Рихард Вагнер. Моя жизнь
1847—1850
7
Так как я все усилия прилагал к тому, чтобы добиться успеха и тем поправить свои обстоятельства, для чего вел в Берлине всю кампанию, мне самому внутренне неприятную, я пересилил себя и зашел даже к Рельштабу. На «Летучего голландца» он особенно нападал за его «туманность» и «бесформенность», и поэтому я указал ему на ясность и отчетливость «Риении» как на достоинство. Ему льстило, что я считаюсь с его мнением, но это не помешало ему заявить наперед, что твердо убежден в безнадежности всяких попыток после Глюка дать что-нибудь новое в опере. В лучшем случае это будут только одни «надутые претензии». Все в Берлине были охвачены пессимизмом, настроением, которое, как я узнал, сумел победить один только Мейербер.

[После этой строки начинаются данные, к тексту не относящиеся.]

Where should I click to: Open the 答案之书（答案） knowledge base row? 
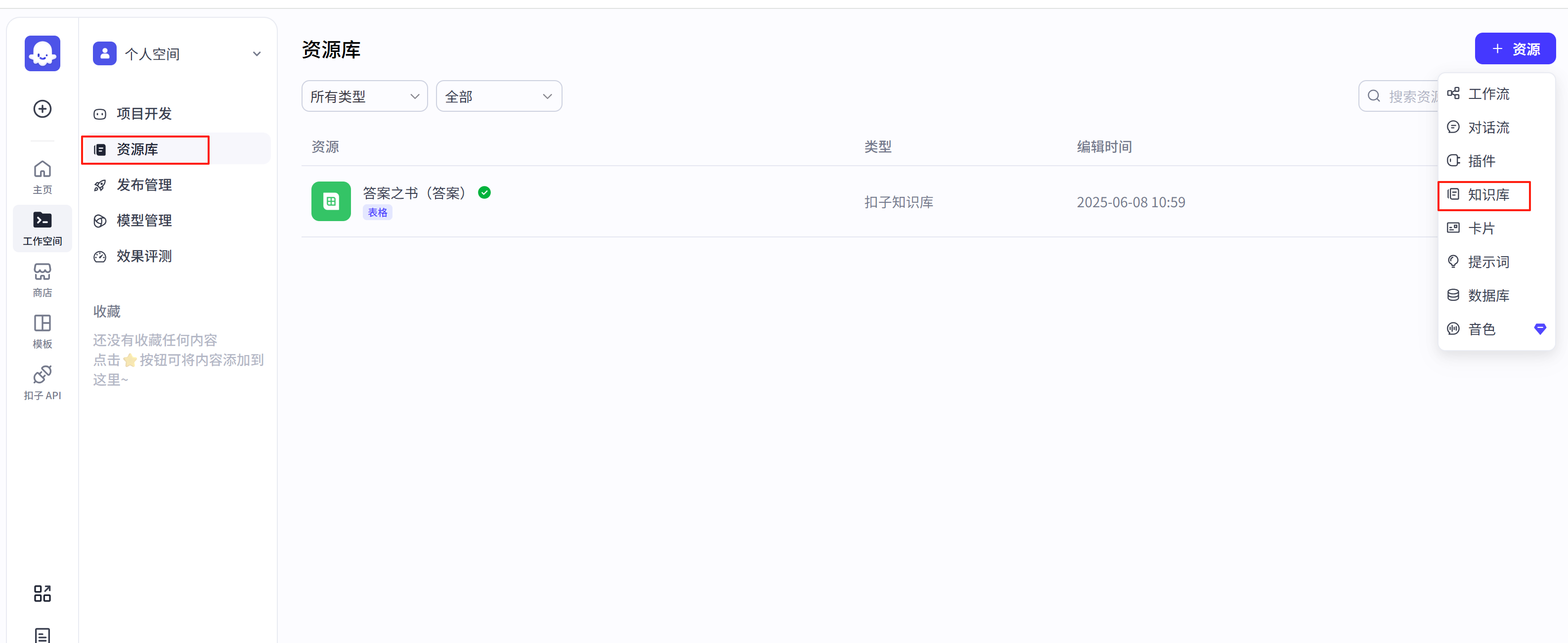pos(414,193)
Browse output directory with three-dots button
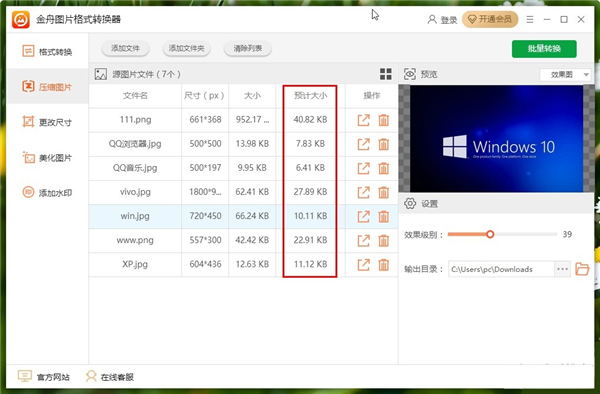Screen dimensions: 600x394 pyautogui.click(x=562, y=269)
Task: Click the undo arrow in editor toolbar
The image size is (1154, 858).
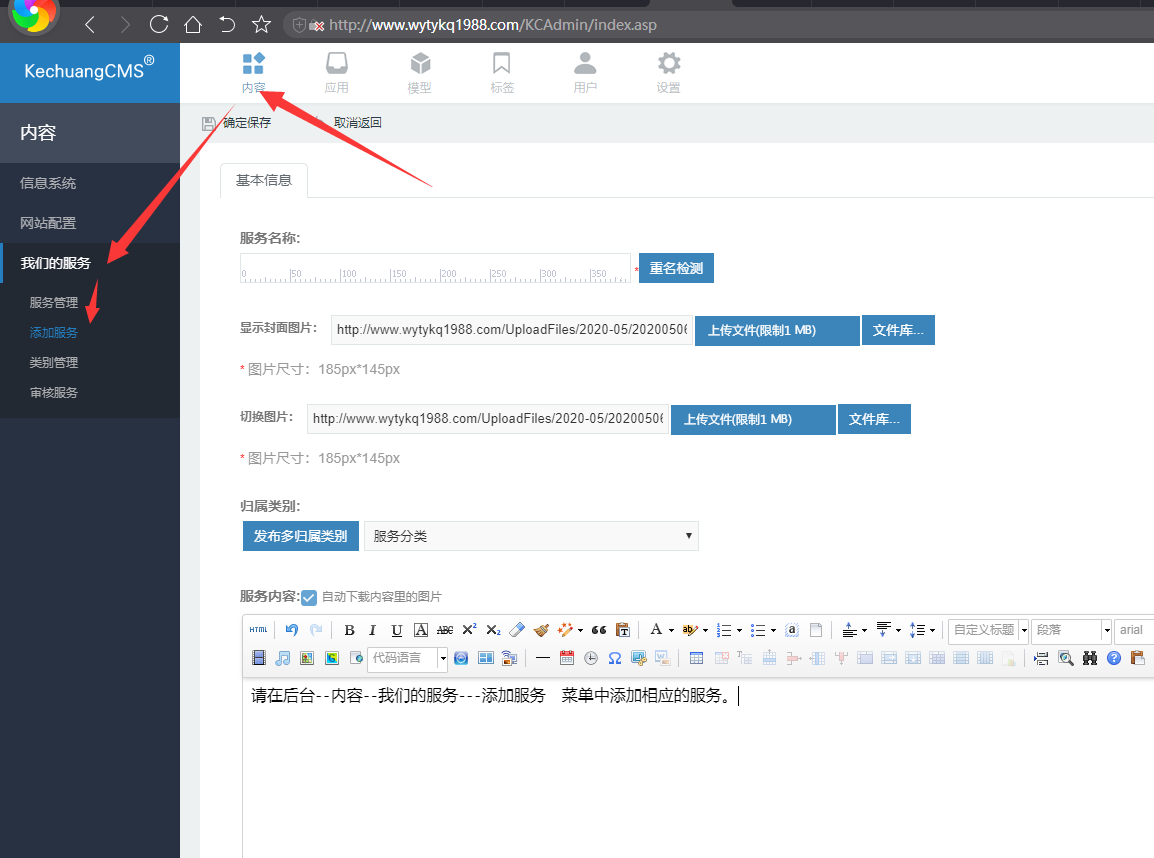Action: pyautogui.click(x=292, y=630)
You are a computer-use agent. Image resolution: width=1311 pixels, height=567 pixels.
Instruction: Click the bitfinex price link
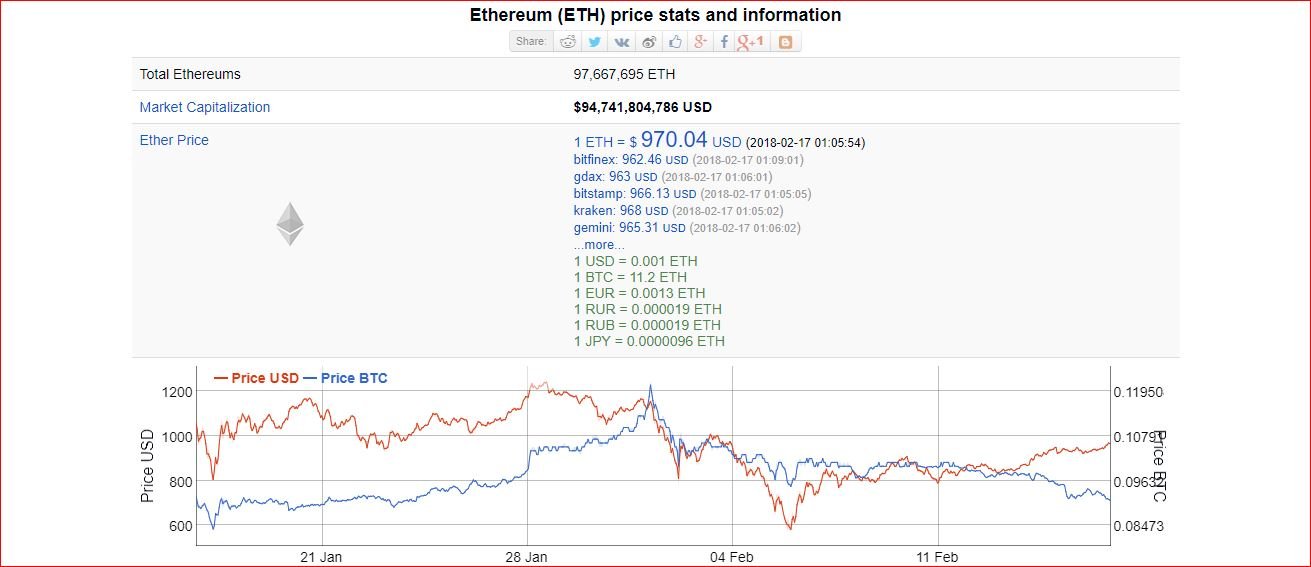(x=631, y=159)
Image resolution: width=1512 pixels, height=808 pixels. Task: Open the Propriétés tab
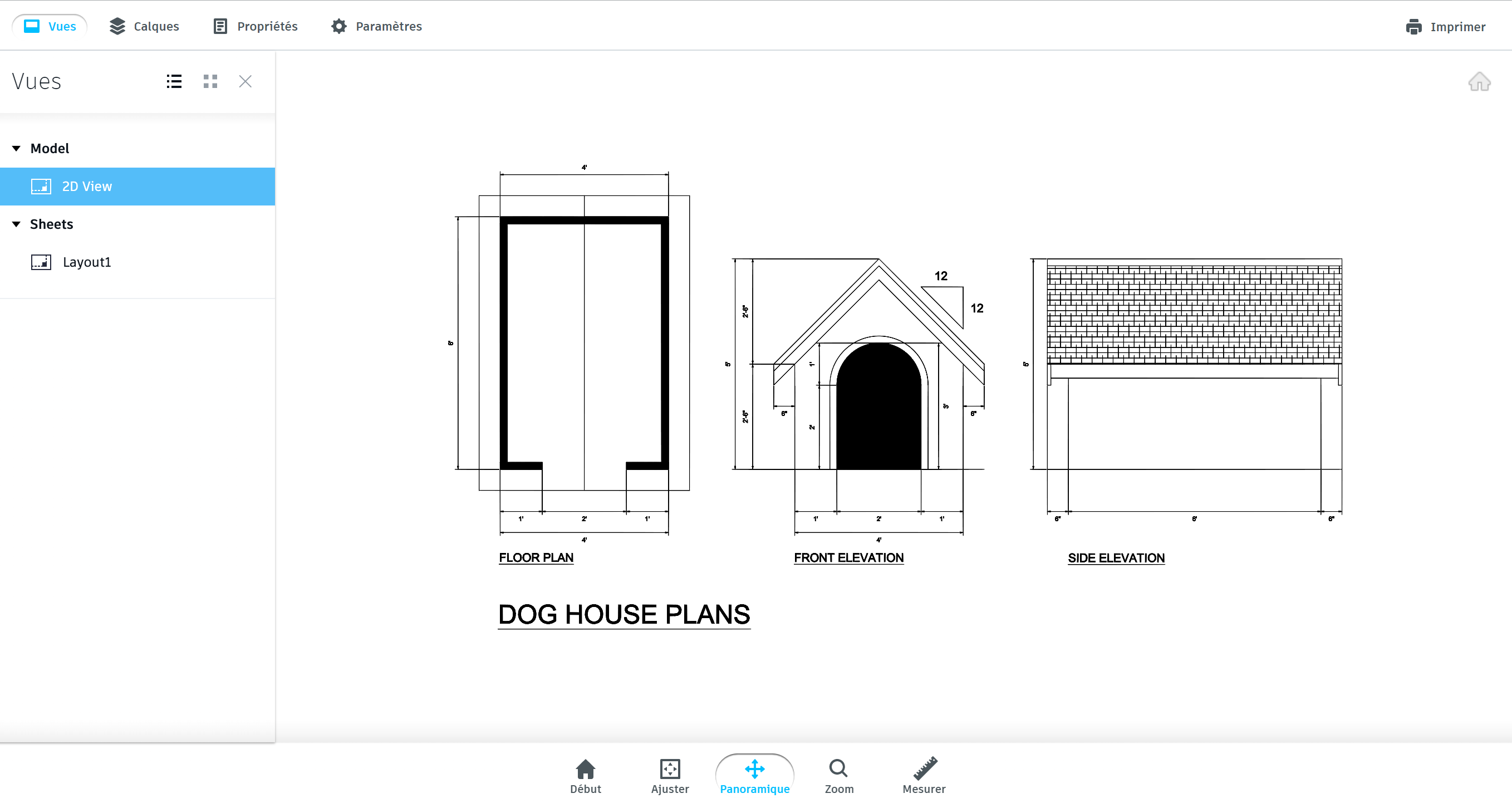[256, 26]
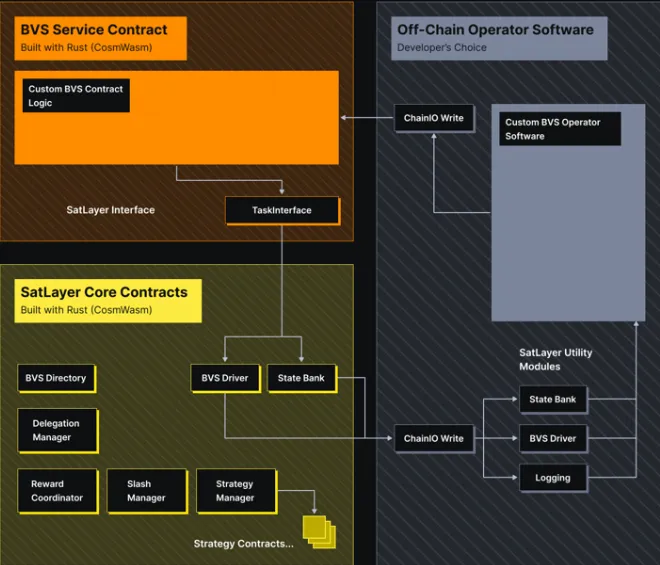This screenshot has width=660, height=565.
Task: Select the Logging module box
Action: point(552,478)
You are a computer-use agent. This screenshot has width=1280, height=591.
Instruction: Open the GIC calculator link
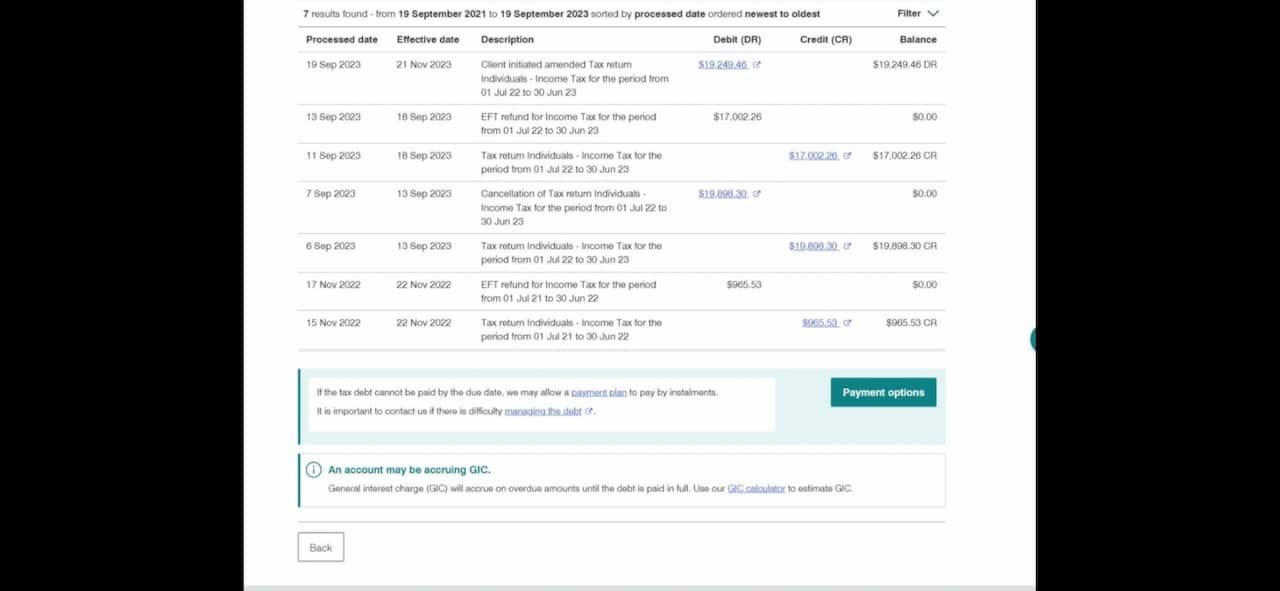756,489
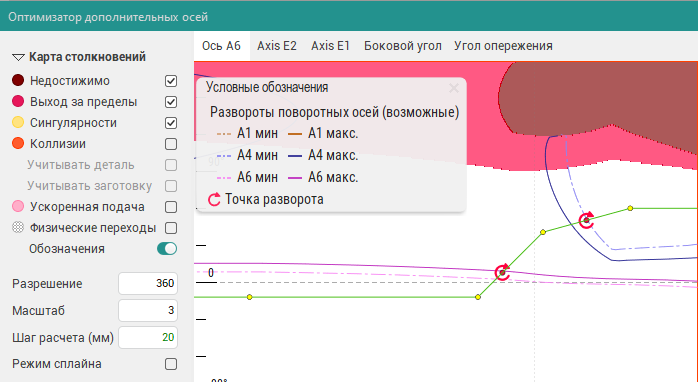Click the Шаг расчета (мм) input field
The height and width of the screenshot is (382, 698).
point(148,337)
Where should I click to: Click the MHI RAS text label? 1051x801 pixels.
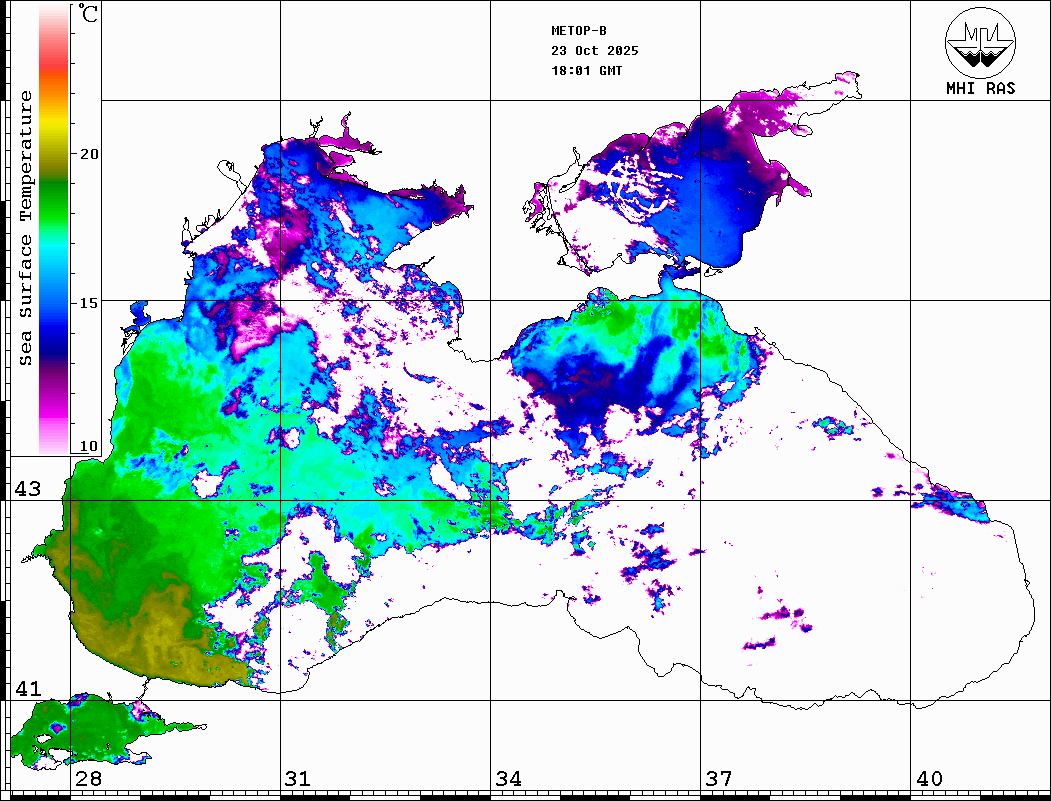pos(980,88)
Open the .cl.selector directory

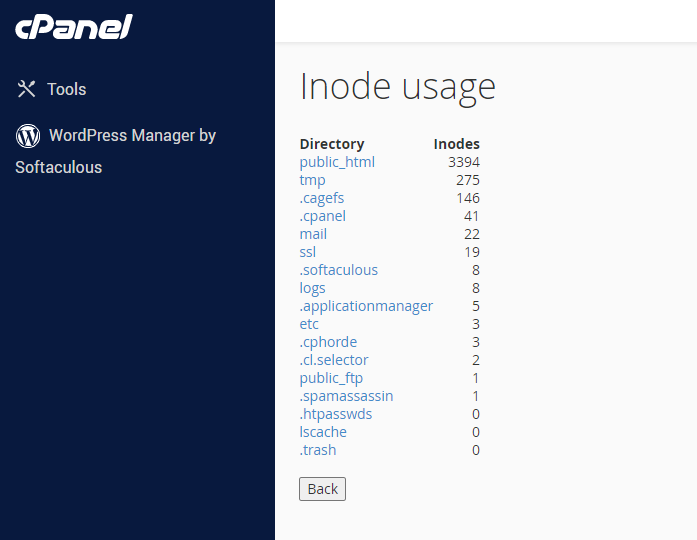pos(334,360)
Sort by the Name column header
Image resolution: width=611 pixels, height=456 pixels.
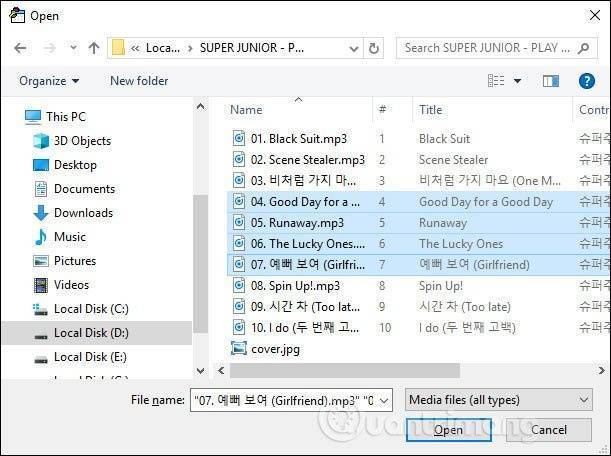tap(246, 110)
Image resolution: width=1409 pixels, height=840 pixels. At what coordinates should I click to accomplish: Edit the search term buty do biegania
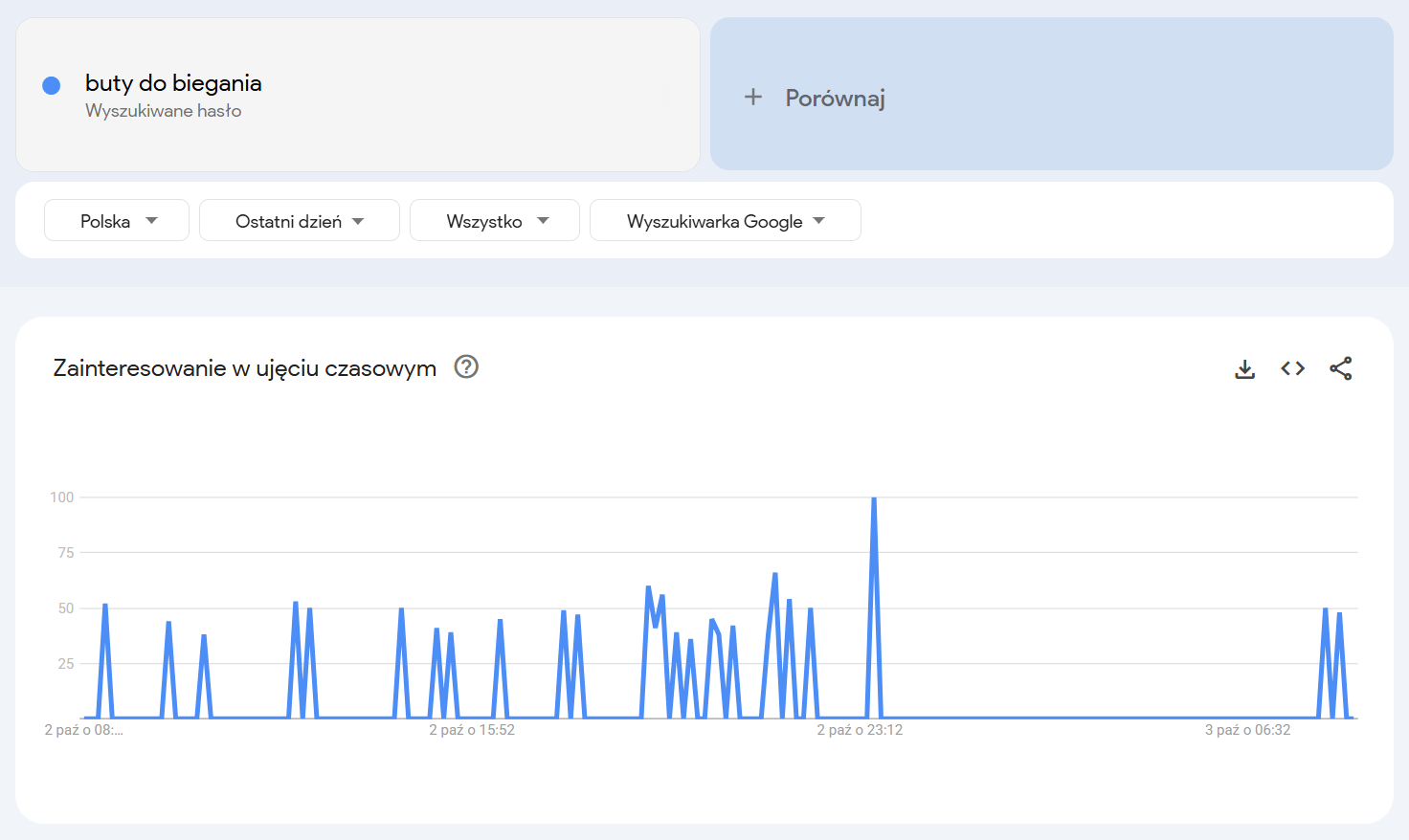(173, 83)
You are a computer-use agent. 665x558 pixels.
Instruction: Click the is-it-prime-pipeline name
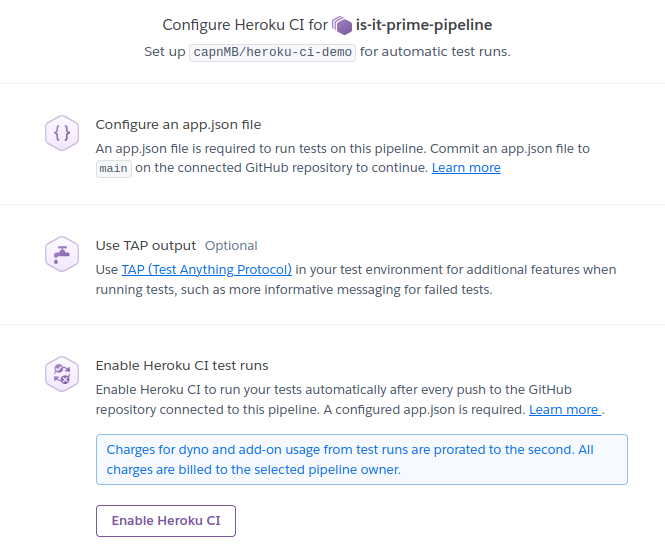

Этого моего былого доброжелателя, который и теперь еще выдавал себя за такового, я тоже застал в Берлине. Немедленно по приезде я посетил его, но уже в передней я нашел лакея за укладкой хозяйских чемоданов и узнал, что Мейербер собирается уезжать. Сам Мейербер подтвердил это и выразил сожаление, что ничем не может быть мне полезным. Тут же, следовательно, мне пришлось с ним и проститься. Но затем, когда я считал его давно уехавшим, я с удивлением узнал, что господин Мейербер, нигде не показываясь, все еще в Берлине: его даже видели на одной из репетиций «Риенци». Что это значит, мне стало ясно лишь впоследствии. На этот счет среди посвященных было распространено определенное объяснение, которое хорошо истолковал мне в свое время Эдуард фон Бюлов, отец моего молодого друга. Капельмейстер Тауберт в самый разгар моего пребывания в Берлине сообщил мне, что упорно циркулирует слух, исходящий из достоверных источников, будто я добиваюсь места дирижера в здешнем придворном театре и будто у меня есть данные надеяться на успех, с исключительными притом полномочиями. О том, кто именно распространил этот слух, я не имел ни малейшего представления. Мне пришлось самым определенным образом заявить Тауберту, с которым надо было сохранить хорошие отношения, что я не только не хлопочу об этом месте, но что даже, если бы мне его предложили, решительно отказался бы от него, так как иначе все мои старания быть представленным королю окончательно потерпели бы крушение. Главным посредником в этом деле оставался все тот же граф Редерн, и хотя мне указывали на его подозрительную солидарность с Мейербером, он был со мной так благосклонно предупредителен, что я все более и более убеждался в его честности. В конце кониов я перенес свои упования на первое представление «Риенци». «Не может быть, — думал я, — чтобы король не посетил оперы, поставленной по его повелению». С этим я связывал дальнейшие надежды. И вот граф Редерн с выражением искреннего отчаяния объявил мне, что в день первого представления король будет на охоте. Снова я стал просить его приложить все усилия, чтобы обеспечить присутствие короля хотя бы на втором представлении. Тогда мой неутомимый покровитель обьявил мне, что по какой-то причине, ему неведомой, Его Величество решительно не собирается пойти навстречу моему желанию. Из высочайших уст ему пришлось выслушать следующие слова: «Ах, вы опять с вашим Риенци!»